╭─ PROVIDED MATERIAL

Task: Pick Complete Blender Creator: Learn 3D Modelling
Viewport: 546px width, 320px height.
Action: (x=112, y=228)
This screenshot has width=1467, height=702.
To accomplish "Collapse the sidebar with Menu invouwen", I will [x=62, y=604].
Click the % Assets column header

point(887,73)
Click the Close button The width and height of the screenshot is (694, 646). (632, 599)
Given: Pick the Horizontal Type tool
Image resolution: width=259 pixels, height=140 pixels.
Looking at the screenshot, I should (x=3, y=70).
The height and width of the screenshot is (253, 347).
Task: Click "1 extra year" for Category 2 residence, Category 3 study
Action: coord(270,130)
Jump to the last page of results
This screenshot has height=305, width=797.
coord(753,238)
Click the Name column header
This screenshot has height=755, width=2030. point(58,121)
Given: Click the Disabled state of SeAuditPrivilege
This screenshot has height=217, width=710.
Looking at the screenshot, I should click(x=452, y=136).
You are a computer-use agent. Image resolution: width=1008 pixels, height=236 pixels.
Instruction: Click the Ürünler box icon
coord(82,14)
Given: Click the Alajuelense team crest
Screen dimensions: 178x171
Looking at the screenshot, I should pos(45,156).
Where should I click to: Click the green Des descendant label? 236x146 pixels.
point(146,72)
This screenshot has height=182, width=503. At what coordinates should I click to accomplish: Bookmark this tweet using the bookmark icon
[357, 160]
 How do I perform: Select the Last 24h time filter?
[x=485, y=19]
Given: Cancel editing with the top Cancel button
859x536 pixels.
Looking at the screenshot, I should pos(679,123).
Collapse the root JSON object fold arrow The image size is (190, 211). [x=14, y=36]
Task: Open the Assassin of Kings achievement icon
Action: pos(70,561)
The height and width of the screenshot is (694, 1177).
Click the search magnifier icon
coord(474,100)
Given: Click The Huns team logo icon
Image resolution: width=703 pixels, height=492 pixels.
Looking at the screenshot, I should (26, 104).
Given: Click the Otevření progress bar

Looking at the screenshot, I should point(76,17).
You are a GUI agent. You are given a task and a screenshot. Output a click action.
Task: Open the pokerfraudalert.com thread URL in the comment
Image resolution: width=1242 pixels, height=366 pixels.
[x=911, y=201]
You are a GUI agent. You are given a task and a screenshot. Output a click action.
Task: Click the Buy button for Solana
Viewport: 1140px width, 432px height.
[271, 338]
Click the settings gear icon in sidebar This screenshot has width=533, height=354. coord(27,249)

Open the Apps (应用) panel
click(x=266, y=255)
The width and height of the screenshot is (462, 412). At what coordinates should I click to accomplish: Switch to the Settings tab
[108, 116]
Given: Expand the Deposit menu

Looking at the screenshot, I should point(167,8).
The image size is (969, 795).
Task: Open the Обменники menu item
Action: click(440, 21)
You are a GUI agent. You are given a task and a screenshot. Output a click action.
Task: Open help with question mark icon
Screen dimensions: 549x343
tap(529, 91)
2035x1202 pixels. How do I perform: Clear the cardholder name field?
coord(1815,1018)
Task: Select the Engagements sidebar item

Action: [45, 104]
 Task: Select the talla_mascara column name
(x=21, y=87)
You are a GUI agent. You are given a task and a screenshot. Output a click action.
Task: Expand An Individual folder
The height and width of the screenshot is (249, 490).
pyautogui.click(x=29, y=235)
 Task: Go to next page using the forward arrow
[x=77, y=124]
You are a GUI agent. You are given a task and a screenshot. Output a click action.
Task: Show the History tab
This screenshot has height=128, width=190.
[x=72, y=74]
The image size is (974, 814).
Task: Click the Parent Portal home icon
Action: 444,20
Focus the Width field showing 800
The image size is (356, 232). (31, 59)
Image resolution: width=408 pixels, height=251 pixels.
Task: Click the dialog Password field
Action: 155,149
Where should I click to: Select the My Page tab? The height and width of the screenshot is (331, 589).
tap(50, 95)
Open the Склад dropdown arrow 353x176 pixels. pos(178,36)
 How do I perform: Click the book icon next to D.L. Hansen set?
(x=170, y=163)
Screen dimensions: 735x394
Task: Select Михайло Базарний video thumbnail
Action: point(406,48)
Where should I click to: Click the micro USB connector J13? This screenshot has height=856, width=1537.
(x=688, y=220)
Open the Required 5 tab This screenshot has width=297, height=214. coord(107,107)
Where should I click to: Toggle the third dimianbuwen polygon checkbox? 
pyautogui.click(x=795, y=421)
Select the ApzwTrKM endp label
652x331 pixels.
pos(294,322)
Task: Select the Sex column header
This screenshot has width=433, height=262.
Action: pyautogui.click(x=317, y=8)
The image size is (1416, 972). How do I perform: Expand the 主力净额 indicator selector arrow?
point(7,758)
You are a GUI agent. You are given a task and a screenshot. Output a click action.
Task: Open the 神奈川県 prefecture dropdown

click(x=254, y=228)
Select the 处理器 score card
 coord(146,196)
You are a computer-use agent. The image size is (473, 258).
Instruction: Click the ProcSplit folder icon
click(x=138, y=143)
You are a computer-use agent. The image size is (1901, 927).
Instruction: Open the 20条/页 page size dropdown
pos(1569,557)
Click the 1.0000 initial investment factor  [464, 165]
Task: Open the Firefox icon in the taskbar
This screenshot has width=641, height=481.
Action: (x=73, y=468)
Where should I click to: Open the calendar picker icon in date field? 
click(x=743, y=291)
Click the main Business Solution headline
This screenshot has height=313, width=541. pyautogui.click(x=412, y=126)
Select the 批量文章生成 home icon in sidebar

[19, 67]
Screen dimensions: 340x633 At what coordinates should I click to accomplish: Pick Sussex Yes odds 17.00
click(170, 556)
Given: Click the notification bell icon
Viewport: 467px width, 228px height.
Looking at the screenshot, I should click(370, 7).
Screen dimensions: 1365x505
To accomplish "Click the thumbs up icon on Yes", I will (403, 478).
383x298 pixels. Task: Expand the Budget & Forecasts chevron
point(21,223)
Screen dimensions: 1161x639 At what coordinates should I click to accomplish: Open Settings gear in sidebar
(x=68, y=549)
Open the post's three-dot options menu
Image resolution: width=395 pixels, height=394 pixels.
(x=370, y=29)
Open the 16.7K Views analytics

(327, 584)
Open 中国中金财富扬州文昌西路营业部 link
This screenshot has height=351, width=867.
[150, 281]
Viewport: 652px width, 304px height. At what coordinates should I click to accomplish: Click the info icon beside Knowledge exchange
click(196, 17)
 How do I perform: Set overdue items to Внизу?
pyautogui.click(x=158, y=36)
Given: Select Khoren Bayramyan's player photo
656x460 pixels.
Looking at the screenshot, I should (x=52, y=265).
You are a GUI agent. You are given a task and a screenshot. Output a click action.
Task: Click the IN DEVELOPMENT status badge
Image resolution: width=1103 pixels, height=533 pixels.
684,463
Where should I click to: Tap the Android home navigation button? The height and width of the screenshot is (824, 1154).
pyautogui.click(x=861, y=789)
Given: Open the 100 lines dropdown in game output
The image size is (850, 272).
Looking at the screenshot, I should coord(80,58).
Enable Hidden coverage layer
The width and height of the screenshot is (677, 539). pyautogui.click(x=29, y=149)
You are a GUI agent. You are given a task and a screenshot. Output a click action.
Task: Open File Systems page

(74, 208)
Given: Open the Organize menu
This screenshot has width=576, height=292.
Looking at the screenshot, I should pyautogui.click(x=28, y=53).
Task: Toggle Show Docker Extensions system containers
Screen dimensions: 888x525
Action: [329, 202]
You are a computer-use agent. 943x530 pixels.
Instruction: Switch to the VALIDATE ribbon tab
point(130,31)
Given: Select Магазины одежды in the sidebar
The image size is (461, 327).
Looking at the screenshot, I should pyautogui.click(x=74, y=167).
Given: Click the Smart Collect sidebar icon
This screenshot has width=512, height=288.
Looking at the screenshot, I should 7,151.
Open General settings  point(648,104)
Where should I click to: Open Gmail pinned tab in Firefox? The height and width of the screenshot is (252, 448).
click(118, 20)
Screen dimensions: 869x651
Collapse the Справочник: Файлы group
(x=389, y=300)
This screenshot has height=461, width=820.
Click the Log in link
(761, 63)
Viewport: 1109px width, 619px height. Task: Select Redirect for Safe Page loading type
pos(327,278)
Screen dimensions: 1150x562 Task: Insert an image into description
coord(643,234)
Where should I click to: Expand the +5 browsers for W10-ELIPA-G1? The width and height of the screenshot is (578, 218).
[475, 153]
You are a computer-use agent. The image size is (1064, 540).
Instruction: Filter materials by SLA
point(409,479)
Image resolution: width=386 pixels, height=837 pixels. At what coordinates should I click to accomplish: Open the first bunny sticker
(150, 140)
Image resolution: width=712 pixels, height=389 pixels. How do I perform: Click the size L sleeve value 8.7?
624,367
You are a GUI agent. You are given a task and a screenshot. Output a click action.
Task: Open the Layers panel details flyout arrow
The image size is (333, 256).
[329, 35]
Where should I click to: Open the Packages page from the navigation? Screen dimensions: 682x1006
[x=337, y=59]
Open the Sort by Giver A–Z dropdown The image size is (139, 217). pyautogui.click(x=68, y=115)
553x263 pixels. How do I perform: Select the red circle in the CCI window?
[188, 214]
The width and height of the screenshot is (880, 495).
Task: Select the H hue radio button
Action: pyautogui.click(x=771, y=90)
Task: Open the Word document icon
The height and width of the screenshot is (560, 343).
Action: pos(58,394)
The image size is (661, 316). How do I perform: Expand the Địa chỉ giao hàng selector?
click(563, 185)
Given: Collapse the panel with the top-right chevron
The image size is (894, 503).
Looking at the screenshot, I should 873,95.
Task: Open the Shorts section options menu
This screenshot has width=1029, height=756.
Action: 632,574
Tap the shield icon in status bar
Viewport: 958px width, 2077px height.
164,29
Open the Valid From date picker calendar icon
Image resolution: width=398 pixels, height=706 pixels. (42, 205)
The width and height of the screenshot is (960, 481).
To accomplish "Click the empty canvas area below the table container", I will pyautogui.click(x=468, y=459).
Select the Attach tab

╰─

[EXERCISE DIRECTIONS] Which lines above run from the one containing "Screen dimensions: 178x171" down to the one containing "The height and width of the screenshot is (694, 1177)."? Repeat exactly those, both ends included, and nothing else.

[SOLUTION]
Screen dimensions: 178x171
Looking at the screenshot, I should pos(45,156).
Where should I click to: Click the green Des descendant label? 236x146 pixels.
point(146,72)
This screenshot has height=182, width=503. At what coordinates should I click to accomplish: Bookmark this tweet using the bookmark icon
[357, 160]
 How do I perform: Select the Last 24h time filter?
[x=485, y=19]
Given: Cancel editing with the top Cancel button
859x536 pixels.
Looking at the screenshot, I should pos(679,123).
Collapse the root JSON object fold arrow The image size is (190, 211). [x=14, y=36]
Task: Open the Assassin of Kings achievement icon
Action: pos(70,561)
The height and width of the screenshot is (694, 1177).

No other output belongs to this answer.